= WHAT IS EXPECTED =
An exact transcript is required of the lines below, from the one containing "Click the VLMI.SU label on the banner" through the very last; leave every picture out of it.

Stored data entries

****************************************

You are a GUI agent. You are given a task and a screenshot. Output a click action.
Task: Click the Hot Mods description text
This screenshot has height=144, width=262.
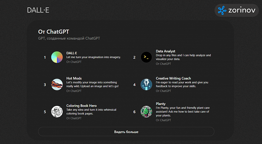[92, 84]
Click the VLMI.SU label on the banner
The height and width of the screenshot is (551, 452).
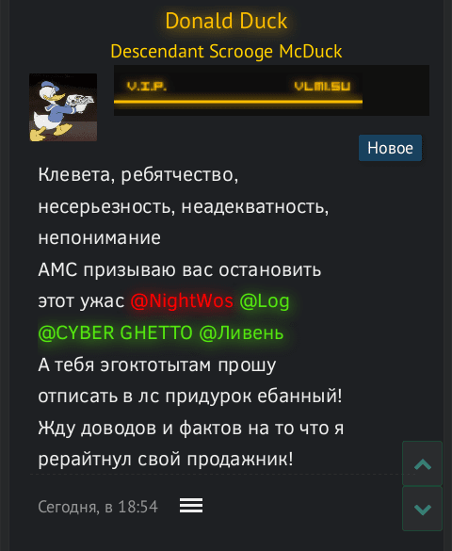pos(322,86)
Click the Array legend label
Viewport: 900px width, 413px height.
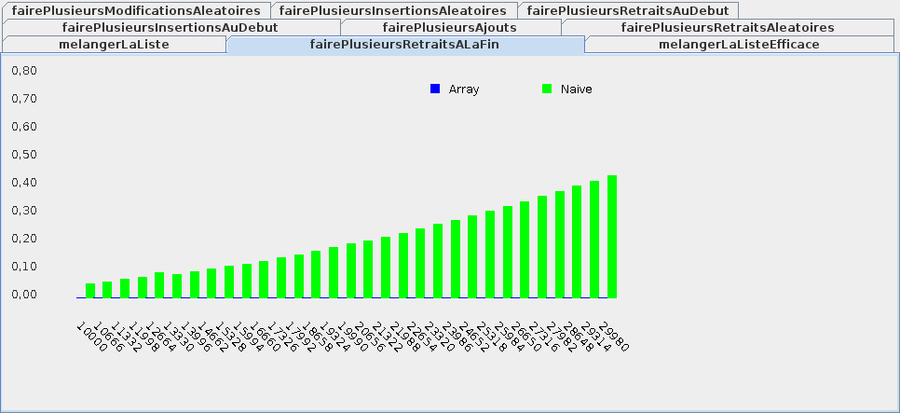click(464, 89)
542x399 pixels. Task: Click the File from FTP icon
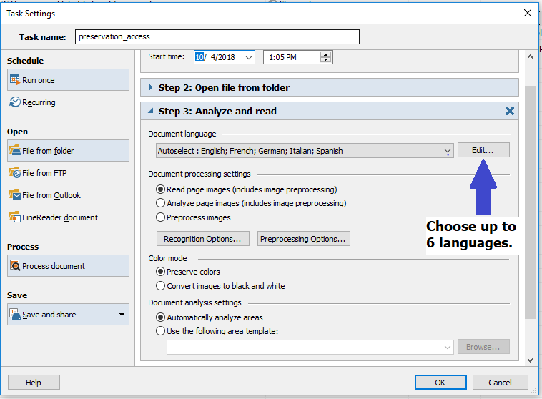click(15, 173)
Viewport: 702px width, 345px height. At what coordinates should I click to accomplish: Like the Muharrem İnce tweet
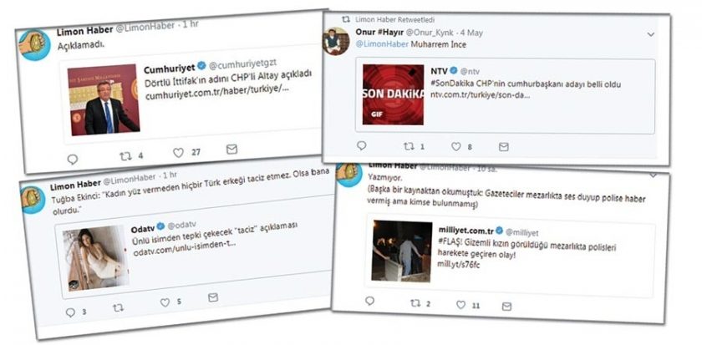coord(455,146)
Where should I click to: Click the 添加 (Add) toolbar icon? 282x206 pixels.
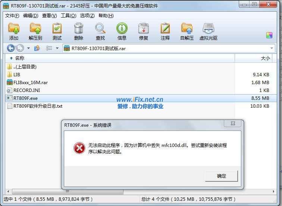(14, 31)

****************************************

= EXERCISE ANSWER =
Click the VLMI.SU label on the banner
The height and width of the screenshot is (551, 452).
pos(322,86)
Click the Array legend label
Viewport: 900px width, 413px height.
click(464, 89)
542x399 pixels. Task: Click the File from FTP icon
click(15, 173)
Viewport: 702px width, 345px height. At what coordinates should I click to accomplish: Like the Muharrem İnce tweet
coord(455,146)
Where should I click to: Click the 添加 (Add) toolbar icon? 282x206 pixels.
(14, 31)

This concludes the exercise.